Escola pública de qualidade: quanto queremos pagar por isto? Artigo de Luciano Medes Filho
Luciano Mendes de Faria Filho é professor da Universidade Federal de Minas Gerais (UFMG) e Coordenador do Projeto Pensar a Educação Pensar o Brasil - 1822/2022. Artigo enviado ao JC Email pelo autor.
Estabelecida a gratuidade da escola primária pela Constituição de 1824, Minas Gerais foi uma das primeiras províncias do Império Brasileiro a estabelecer a sua obrigatoriedade, em 1835. No entanto, em 1845, o vice-presidente da província de Minas Gerais, então a mais rica e populosa do império, Quintiliano José da Silva, referia-se à lei nº 275, que havia limitado o número de escolas na província, e sentenciava que "esta medida não deixa de ser a muitos respeitos prejudicial, mas eu entendo que, em quanto não melhorarem nossos recursos financeiros, nada devemos inovar a este respeito." Passados 170 anos, ainda hoje, os estados mais ricos da Federação, como MG e RS, dizem não ter recursos para pagar um salário decente a seus professores e, assim, investir em uma educação de qualidade.
Conquistada a expansão da escola básica, há hoje no Brasil um clamor generalizado pela elevação de sua qualidade. Desta dependeria, segundo os empresários, a mão de obra qualificada para fazer frente ao crescimento econômico; já segundo os cientistas, sem melhorar a educação básica não será possível suportar a crescente demanda por produção científica e tecnológica; sem melhorar a educação, afirmam as autoridades do estado, não será possível retirar o País da posição vergonhosa que ocupa nos rankings internacionais da educação; mas, também, sem melhor educação, dizem os ativistas sociais, não será possível fazer do Brasil um país de instituições modernas e mais democrático. Isto para listar apenas quatro dos principais argumentos mobilizados no momento.
Se há tamanha unanimidade, por que não há mudança de fato ou, na visão dos mais otimistas, por que as mudanças ocorrem tão lentamente?
Penso que isto é devido ao fato de que não conseguimos chegar ao consenso mais importante: quanto estamos dispostos a gastar como sociedade e, neste sentido, como Estado Nacional, na manutenção de uma escola básica de qualidade para todos? Acostumados que estamos com uma cultura política baseada em privilégios, de tal forma que, ainda hoje, falamos dos mais pobres como desprivilegiados, naturalizamos o fato existir no Brasil uma escola para os filhos dos trabalhadores e outra para as camadas médias e altas.
Uma possibilidade história de superação desta situação está posta, hoje, na discussão do Plano Nacional da Educação em tramitação no Congresso Nacional e está relacionada diretamente com o montante de recursos do PIB que aplicaremos na educação pública nos próximos anos.
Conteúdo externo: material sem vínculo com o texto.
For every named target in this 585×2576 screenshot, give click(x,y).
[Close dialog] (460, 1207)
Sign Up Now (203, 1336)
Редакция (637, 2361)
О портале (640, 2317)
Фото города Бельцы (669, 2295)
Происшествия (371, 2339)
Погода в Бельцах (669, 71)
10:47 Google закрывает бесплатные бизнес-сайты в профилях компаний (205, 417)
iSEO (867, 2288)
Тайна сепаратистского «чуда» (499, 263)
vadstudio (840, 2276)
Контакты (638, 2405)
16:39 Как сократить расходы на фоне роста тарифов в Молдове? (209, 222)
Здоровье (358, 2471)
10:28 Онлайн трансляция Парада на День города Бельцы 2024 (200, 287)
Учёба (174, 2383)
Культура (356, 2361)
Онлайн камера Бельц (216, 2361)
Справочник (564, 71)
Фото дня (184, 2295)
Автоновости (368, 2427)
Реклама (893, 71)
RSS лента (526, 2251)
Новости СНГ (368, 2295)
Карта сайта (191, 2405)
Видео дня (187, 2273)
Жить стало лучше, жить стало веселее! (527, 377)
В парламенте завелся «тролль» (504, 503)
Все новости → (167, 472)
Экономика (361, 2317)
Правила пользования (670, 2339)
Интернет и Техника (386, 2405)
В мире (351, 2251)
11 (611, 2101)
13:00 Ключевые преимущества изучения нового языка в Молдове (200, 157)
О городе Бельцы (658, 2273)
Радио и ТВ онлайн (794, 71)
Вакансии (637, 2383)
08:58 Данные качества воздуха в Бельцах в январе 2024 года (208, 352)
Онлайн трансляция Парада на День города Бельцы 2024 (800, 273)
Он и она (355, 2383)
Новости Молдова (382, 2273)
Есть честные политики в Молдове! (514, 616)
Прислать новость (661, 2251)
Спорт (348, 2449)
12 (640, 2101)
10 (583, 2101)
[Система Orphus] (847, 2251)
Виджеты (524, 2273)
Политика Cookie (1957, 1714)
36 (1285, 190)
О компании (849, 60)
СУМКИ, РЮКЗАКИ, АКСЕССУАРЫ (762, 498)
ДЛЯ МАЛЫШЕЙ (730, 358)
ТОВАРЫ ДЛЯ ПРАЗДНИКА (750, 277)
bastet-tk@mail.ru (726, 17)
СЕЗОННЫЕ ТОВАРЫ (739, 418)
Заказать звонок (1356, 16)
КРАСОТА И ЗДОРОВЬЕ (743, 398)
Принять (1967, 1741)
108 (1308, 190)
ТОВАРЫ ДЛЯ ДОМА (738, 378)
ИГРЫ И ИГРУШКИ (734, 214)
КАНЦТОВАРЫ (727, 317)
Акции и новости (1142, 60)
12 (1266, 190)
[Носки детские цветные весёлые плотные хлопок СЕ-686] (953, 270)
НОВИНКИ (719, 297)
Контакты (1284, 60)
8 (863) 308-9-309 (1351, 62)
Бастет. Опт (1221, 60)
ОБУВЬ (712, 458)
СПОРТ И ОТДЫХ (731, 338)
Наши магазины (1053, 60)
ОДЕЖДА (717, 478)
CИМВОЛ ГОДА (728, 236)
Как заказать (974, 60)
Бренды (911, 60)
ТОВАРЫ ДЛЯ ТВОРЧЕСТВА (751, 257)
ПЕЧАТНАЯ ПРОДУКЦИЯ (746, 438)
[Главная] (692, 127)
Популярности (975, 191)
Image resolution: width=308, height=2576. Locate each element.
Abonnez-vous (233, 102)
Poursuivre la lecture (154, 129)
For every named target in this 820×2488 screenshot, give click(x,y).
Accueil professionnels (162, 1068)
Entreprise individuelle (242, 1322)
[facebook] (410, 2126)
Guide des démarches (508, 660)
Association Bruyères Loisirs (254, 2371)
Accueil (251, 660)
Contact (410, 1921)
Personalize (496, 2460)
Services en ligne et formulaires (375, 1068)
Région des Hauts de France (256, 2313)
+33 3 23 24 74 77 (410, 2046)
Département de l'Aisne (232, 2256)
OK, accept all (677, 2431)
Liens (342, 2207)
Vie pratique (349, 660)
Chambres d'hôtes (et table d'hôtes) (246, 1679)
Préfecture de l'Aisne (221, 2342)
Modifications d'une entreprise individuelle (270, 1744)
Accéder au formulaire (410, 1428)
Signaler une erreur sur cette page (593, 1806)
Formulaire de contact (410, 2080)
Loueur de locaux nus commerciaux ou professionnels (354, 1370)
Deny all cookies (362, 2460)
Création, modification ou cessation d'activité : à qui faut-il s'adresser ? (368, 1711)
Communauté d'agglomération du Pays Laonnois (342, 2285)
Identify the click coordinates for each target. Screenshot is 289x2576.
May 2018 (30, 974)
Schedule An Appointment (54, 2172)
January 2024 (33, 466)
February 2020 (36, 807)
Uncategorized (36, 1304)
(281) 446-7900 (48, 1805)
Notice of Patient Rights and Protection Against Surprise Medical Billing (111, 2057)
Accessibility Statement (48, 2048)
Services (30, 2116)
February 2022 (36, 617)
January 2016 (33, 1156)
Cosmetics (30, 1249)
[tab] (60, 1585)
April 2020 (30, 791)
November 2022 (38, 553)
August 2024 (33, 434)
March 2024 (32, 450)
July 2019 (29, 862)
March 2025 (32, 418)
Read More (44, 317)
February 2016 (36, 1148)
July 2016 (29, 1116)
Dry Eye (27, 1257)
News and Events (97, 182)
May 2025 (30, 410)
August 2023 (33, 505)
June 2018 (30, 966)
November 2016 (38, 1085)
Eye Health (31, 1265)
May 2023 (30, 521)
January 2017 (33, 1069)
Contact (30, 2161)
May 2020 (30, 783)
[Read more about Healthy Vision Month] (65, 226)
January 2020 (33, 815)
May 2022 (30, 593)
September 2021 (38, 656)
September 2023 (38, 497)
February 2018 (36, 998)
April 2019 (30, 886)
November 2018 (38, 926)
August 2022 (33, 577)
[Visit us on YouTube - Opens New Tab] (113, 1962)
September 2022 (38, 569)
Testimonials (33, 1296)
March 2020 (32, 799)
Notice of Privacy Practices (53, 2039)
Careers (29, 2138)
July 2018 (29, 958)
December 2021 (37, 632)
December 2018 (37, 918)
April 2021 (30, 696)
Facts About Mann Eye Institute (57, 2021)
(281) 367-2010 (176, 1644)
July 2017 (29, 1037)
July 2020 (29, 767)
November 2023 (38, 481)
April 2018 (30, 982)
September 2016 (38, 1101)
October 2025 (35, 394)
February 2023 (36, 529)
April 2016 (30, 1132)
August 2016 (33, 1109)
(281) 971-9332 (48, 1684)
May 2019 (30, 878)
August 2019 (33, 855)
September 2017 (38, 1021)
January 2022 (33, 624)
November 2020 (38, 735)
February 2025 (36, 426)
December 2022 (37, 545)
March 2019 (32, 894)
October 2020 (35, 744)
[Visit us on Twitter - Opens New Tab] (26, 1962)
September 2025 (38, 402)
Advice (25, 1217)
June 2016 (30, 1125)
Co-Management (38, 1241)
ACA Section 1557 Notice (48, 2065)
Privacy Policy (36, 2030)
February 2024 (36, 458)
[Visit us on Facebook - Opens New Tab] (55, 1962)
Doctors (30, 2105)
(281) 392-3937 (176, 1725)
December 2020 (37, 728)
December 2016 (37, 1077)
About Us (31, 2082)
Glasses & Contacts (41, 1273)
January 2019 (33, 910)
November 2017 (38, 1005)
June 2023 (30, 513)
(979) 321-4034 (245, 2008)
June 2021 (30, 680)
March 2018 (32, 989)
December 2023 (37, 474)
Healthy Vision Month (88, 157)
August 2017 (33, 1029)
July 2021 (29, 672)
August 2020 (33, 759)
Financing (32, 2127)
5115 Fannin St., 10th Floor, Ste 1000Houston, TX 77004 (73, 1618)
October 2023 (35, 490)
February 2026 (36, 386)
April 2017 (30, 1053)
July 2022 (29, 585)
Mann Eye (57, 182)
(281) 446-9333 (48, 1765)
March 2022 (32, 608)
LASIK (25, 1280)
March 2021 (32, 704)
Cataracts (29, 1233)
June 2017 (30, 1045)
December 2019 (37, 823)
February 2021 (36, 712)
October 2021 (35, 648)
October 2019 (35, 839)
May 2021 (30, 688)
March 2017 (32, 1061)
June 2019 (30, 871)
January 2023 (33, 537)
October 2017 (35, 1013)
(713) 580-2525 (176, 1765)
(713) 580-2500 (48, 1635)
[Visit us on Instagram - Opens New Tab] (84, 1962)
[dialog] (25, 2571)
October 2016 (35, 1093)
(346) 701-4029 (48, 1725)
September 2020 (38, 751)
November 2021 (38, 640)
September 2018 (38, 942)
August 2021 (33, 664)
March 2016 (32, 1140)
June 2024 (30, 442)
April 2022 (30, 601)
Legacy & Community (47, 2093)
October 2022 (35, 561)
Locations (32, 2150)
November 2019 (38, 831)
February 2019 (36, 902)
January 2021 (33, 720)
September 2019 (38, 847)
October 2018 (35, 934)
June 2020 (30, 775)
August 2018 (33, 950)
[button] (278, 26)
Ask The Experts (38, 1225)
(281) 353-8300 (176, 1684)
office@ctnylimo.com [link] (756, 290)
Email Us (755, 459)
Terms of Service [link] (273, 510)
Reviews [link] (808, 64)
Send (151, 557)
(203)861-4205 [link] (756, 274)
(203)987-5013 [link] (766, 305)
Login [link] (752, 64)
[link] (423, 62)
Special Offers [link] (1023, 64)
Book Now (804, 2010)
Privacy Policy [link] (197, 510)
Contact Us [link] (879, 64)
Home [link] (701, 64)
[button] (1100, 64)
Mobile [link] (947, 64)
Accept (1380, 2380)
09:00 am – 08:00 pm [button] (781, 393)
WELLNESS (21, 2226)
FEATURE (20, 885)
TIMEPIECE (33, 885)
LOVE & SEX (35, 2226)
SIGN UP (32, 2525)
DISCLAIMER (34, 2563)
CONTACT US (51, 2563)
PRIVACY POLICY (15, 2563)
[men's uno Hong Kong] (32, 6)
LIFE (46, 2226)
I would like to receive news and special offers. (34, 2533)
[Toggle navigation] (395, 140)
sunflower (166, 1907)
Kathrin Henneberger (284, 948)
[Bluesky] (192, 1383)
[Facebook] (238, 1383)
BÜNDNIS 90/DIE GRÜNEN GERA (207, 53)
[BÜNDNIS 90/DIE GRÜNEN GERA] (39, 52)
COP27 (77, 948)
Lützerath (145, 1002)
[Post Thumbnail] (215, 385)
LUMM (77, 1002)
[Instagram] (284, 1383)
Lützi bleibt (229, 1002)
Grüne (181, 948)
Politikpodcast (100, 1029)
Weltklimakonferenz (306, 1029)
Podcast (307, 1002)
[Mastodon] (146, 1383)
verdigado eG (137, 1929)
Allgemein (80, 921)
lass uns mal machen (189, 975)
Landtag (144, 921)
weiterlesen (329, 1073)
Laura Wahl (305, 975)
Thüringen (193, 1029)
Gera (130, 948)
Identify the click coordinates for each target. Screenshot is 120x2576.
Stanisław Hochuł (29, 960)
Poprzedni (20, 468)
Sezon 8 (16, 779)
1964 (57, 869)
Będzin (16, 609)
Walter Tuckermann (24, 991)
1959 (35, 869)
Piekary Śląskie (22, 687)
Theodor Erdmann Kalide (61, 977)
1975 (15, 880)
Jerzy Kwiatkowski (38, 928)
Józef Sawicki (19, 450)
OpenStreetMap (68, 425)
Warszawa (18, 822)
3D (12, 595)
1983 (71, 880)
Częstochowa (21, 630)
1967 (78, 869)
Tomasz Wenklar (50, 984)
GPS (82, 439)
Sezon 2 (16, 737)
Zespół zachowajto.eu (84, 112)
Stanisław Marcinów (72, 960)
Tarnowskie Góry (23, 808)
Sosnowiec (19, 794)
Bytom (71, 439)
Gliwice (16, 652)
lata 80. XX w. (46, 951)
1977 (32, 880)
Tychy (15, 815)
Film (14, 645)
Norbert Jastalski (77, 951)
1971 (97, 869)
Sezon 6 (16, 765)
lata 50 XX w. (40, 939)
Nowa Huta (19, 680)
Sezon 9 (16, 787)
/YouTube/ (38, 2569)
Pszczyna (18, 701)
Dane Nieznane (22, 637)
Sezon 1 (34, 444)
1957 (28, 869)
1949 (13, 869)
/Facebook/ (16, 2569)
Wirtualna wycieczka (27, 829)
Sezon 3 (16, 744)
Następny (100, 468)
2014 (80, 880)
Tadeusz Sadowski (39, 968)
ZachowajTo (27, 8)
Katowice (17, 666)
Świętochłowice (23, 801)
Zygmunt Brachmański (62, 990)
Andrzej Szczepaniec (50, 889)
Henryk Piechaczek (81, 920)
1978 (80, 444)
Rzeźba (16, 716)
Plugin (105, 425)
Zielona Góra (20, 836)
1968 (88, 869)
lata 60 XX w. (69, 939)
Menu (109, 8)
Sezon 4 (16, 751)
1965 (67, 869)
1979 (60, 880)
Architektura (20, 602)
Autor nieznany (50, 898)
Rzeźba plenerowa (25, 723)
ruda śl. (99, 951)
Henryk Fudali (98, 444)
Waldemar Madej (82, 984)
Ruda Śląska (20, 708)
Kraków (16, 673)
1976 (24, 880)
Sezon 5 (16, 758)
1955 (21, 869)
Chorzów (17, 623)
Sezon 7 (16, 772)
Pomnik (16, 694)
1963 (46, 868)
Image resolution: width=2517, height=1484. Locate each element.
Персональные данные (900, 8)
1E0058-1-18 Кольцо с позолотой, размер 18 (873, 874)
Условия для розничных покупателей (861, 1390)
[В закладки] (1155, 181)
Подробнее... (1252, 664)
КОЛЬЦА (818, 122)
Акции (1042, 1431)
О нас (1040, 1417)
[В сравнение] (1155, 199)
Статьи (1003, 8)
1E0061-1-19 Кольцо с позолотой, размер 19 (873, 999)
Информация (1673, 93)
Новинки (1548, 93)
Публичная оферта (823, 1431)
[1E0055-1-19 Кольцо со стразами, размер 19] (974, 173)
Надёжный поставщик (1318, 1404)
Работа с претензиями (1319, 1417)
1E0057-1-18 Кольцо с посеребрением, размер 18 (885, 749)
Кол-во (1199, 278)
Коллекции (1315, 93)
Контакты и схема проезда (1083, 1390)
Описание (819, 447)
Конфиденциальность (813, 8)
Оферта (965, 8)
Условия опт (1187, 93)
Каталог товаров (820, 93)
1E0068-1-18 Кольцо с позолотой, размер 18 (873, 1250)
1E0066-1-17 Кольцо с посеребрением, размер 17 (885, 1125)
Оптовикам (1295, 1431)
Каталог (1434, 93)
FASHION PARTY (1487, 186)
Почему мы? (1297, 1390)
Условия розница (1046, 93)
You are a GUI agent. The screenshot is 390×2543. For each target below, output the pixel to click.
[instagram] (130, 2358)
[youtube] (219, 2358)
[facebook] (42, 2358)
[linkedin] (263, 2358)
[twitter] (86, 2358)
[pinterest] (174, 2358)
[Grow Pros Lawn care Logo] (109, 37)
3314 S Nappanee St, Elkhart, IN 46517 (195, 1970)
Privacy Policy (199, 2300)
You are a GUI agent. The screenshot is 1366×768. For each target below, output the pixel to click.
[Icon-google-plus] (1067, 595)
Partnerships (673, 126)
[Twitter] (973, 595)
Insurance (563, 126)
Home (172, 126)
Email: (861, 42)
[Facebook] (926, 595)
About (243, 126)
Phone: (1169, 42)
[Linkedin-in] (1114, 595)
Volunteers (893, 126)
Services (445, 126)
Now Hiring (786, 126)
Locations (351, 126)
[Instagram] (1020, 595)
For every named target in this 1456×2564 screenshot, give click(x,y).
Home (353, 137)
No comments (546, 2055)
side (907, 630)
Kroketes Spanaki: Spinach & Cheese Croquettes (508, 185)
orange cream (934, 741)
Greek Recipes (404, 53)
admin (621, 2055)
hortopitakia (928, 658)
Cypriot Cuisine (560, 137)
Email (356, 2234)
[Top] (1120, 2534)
Os ocupantes do Planalto, da Esplanada dos Ministérios e boa parte dos congressistas sabem que o montante entre 7% e 8%, defendido pelo governo, é insuficiente para fazer frente às necessidades de investimento para termos uma educação de qualidade.
A sociedade civil organizada luta contra a insensibilidade daqueles que lastimam a sorte da escola pública, mas que não estão dispostos a criar condições para realizar mudanças substantivas. A luta a favor dos 10% do PIB para educação se apresenta, pois, como uma oportunidade para fazer, hoje, as mudanças que não tivemos coragem de fazer no passado; inclusive porque podemos não ter outros 170 anos para pensar no assunto!